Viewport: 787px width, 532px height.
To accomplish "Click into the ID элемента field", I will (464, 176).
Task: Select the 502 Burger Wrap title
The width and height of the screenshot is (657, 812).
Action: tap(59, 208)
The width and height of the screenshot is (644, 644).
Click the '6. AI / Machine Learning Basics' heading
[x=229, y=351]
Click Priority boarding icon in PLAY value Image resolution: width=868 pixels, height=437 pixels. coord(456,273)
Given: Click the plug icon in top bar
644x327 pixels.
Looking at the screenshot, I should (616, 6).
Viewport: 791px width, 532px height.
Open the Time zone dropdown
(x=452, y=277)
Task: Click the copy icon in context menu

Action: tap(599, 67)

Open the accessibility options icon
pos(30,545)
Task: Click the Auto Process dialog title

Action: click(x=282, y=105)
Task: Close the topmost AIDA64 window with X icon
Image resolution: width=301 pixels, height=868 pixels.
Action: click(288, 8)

+-------+

◆ EXERCISE PROMPT ◆
Locate the line that contains "Image resolution: width=301", then please quote it and every line after it to the end of the entries above, exactly and with nothing else.

◆ WRITTEN RESPONSE ◆
Image resolution: width=301 pixels, height=868 pixels.
Action: click(288, 8)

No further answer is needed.